Most sequels disappoint. The further into the sequence we get, the worse they can be. Parts three or four of a film series (Godfathers, Star Warses), presidents’ second terms, mayors’ fourth terms: all strike us at best as slight letdowns, at worst as betrayals.
So the eleventh snowstorm we had this winter, the fourth this February, came to us with low expectations indeed. Its predecessors had already given rise to more than enough clichés about Christmas, fears about snow days (would school now stretch into July?), apparently futile hours of upper-body exercise (why shovel if the driveway would only fill up again?), repetitive expressions of glee in our children (snowballs!), and equally repetitive yet comical exclamations of childish discomfort (snow pants!). The last ten-odd storms had already left behind toothy mountain ranges carved by the sides of the plows, along with a block-long series of mounds in front yards, as if advertising (or mocking) the warm, slushy Sochi Olympics. After such snows, what forgiveness? And what else was left for this latest weather to do?
It turned out to be a lesson in variety, and in close attention to what lay under our boots. New snow in big, wet flakes, piled atop a thin and dirty crust, itself thinly brushed atop the floury stacks left from last week and the week before, interspersed with ice-core slabs packed down by passing cars: it took all of these snows, one after the other, to make us take a closer look at the snow in the first place, and to drive home how many kinds there were. “Snow is to water what poetry is to prose,” writes the historian Bernard Mergen in Snow in America: it is at once more rare, less useful, more elaborately organized, and harder to describe. Only via snow after snow after another snow, thick enough to blow over itself and shelter some residues from dirt and plows and traffic, could we even visualize an inventory as we dug beside fences and under back stairs.

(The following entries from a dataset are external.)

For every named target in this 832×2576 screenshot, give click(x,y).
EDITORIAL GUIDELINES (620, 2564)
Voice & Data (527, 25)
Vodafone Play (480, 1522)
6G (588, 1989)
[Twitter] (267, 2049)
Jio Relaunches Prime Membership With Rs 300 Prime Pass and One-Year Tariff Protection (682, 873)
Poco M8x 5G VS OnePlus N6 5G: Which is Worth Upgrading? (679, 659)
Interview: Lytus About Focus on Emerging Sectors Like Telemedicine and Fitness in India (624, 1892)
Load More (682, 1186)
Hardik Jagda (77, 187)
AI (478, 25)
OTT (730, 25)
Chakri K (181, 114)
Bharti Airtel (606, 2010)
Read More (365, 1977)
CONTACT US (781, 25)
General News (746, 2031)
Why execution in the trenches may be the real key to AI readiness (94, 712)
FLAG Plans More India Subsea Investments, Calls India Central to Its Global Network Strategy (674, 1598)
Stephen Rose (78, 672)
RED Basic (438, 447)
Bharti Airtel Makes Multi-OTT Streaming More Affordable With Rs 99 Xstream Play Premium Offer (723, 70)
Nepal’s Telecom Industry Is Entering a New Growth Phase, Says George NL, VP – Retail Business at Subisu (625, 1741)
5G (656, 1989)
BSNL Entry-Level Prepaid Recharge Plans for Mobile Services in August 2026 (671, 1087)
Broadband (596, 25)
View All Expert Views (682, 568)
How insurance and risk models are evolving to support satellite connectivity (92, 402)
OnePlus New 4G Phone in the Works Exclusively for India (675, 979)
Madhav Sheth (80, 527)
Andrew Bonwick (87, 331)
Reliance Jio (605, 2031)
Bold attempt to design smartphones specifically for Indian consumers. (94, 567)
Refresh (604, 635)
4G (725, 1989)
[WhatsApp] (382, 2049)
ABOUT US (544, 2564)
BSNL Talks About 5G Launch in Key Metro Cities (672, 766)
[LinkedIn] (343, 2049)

Given a magnifying glass (or just afflicted with myopia), we could try to distinguish the official classes of snowflake, as Mergen sets them forth: “Plate, stellar, crystal, column, needle, spatial dendrite, capped column, irregular column, irregular crystal, graupel, ice pellet and hail.” Snow on the ground undergoes its own metamorphoses, depending on when and how it melts and refreezes. The National Snow and Ice Data Center recognizes dozens of terms for snow, among them hoarfrost, polycrystals, sastrugi, sun cups, and firn. We coined our own names for this latest snow, too: “#@$%^$,” we called it, and “@#$&#!” (Those are the terms we used in front of our children.)
More than the last ten snowfalls, this snow made us want to escape, and it was the children who figured out how: they took us to Hoth, the one place in the contemporary American imagination that always has more snow than we had this year, a place where nobody swears about having to dig out their cars or about schools that close two hours early. Hoth, if you don’t know, is the winter planet from Star Wars, where our heroes keep warm by avoiding blasters and crawling inside eviscerated tauntauns while the Imperial Stormtroopers, terrible shots to the last, keep warm by trying to track them down. It took just one giant load of sky-borne flakes to get our town to dismiss its schools, but it took nine big snowfalls until we parents agreed to let our kids watch the original Star Wars trilogy, and it took two more for them to reciprocate at last with their own version of escape.